**Extract**:
************

Intepirdine’s failure is the latest disappointment in a frustrating saga for patients, doctors, scientists, and entrepreneurs pushing for new Alzheimer’s treatments. The drug industry has spent billions over the past decade-plus developing pills and injections that might reverse the course of the disease or at least arrest its progress. All showed early promise; all eventually failed, leaving the more than 5 million Americans who suffer from Alzheimer’s with few options.

It’s a cycle of failure that Dr. David Hung, Axovant’s CEO, knows quite well. His last company, Medivation, endured a painful setback in 2010 when a once-promising Alzheimer’s treatment came up short in pivotal trials. Medivation later found success in oncology, and Pfizer bought it last year for $14 billion. Hung, inundated with job opportunities after the sale, decided to join Axovant — and take a second shot at Alzheimer’s.

The drug’s negative results did not surprise many in the industry, given that it had failed four previous clinical trials. Other drugs that work the same way have also fallen short. But Hung and others at Axovant saw glimmers of hope in the previous trials of intepirdine and insisted that the drug had potential.

“We are deeply disappointed by the results and saddened for the millions of patients and families impacted by Alzheimer’s disease,” Hung said on a conference call with analysts Tuesday.

The data are devastating for Axovant, a three-year-old startup that has been hailed as one of biotech’s most ambitious endeavors.

Axovant’s parent company, a privately held firm called Roivant, has built an inchoate empire on the idea of finding undervalued drugs languishing in other companies’ pipelines, betting it can succeed where Big Pharma inertia has failed.

Roivant paid GlaxoSmithKline just $5 million up front for intepirdine and built Axovant around it, taking the company to Wall Street in 2015 in what was then biotech’s biggest initial public offering. Roivant’s young founder, former hedge fund manager Vivek Ramaswamy, then spun off other startups devoted to women’s health, dermatology, and rare diseases. He’s attracted major investment and media attention alike for this strategy.

************

**Study questions**:
(a) From the intepirdine passage, extract everything from "It’s a cycle" down to "drug had potential.".
(b) In the intepirdine passage, how much did Roivant pay GlaxoSmithKline up front for the drug?

************

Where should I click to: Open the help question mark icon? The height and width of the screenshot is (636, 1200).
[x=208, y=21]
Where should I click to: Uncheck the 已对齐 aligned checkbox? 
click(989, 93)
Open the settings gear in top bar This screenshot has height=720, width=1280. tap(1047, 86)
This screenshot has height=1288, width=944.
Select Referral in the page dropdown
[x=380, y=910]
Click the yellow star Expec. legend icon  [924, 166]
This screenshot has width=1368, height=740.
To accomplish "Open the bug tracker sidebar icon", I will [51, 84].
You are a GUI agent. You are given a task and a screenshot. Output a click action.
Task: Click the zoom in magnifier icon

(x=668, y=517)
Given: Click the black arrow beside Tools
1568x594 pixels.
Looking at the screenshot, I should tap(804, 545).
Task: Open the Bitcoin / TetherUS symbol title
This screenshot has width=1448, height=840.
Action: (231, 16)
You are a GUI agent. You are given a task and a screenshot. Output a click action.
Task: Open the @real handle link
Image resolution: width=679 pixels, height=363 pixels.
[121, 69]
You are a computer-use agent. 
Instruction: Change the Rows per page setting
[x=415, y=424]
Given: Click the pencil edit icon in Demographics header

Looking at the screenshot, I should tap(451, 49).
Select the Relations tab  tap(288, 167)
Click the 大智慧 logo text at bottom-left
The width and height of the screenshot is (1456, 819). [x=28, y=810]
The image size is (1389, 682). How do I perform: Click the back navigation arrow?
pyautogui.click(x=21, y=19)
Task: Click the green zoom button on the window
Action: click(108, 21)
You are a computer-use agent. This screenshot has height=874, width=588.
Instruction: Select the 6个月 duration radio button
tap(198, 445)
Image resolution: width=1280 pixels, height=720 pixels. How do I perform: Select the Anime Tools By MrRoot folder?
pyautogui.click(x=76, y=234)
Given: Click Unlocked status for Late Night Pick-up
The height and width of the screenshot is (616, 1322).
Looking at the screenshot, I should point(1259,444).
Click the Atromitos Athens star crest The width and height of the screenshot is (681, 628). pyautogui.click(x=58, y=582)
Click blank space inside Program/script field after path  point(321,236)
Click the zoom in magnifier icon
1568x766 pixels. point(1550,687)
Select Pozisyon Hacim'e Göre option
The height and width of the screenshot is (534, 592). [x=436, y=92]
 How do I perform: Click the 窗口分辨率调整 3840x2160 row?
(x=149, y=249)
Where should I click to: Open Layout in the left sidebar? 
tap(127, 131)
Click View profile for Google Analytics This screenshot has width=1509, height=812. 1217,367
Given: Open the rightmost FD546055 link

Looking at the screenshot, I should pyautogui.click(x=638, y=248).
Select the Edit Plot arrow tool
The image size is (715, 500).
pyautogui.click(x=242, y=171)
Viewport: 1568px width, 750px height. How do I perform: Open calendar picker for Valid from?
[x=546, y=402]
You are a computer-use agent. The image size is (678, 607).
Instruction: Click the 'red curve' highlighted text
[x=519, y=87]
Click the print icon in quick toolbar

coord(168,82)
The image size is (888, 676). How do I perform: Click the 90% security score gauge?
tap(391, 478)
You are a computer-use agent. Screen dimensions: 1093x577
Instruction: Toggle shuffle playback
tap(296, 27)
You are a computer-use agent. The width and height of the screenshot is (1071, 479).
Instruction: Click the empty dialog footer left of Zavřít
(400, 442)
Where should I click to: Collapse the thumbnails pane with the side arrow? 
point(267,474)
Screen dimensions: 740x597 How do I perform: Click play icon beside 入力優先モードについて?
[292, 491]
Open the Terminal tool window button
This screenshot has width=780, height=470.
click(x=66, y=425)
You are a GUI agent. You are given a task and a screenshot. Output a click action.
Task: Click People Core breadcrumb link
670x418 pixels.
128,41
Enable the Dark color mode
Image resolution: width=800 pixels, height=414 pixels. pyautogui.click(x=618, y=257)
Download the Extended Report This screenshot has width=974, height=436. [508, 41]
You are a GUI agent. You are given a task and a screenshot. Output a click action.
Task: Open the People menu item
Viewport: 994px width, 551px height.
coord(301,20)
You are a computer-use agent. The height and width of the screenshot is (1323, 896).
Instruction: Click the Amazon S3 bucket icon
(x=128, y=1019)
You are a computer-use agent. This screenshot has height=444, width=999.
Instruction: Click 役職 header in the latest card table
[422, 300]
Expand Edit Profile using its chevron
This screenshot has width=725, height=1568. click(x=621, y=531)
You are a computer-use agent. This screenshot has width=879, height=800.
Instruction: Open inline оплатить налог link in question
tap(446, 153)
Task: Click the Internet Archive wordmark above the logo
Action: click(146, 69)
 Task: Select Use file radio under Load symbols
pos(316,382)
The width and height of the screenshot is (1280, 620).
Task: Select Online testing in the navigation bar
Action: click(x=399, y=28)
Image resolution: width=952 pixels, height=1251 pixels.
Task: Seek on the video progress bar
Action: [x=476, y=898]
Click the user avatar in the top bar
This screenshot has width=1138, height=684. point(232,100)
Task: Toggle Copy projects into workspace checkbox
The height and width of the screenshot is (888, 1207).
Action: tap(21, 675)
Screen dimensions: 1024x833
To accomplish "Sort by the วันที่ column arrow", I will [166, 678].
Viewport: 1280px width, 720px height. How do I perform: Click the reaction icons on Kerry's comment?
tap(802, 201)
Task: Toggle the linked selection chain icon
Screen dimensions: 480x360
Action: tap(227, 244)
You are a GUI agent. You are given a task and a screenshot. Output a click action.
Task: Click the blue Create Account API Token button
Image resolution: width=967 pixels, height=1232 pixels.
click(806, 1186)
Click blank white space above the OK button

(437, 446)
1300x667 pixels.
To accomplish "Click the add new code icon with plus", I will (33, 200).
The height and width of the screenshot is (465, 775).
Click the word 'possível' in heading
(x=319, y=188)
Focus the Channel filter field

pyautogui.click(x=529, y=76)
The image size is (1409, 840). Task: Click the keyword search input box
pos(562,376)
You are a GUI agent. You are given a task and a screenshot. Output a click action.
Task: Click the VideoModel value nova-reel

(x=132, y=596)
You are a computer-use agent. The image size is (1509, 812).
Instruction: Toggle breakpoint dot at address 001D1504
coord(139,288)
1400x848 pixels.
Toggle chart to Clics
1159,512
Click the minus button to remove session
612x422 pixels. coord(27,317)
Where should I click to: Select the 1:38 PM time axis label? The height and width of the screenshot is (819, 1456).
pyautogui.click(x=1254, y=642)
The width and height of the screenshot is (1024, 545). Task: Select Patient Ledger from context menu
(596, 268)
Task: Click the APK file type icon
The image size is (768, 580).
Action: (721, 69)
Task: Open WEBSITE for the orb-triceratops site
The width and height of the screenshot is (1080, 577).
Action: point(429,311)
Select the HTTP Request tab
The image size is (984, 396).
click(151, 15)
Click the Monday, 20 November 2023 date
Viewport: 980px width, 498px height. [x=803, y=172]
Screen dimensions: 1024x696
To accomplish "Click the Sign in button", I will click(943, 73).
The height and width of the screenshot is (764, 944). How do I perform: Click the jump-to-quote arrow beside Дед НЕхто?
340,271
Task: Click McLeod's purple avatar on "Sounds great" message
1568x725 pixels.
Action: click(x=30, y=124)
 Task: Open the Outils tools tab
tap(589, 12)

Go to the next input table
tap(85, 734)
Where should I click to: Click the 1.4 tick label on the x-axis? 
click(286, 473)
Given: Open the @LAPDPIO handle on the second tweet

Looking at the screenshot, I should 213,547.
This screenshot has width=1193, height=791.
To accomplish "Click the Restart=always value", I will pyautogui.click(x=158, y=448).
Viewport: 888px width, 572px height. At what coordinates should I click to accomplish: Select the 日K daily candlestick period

************

**Exercise solutions**:
(a)
It’s a cycle of failure that Dr. David Hung, Axovant’s CEO, knows quite well. His last company, Medivation, endured a painful setback in 2010 when a once-promising Alzheimer’s treatment came up short in pivotal trials. Medivation later found success in oncology, and Pfizer bought it last year for $14 billion. Hung, inundated with job opportunities after the sale, decided to join Axovant — and take a second shot at Alzheimer’s.

The drug’s negative results did not surprise many in the industry, given that it had failed four previous clinical trials. Other drugs that work the same way have also fallen short. But Hung and others at Axovant saw glimmers of hope in the previous trials of intepirdine and insisted that the drug had potential.

(b) $5 million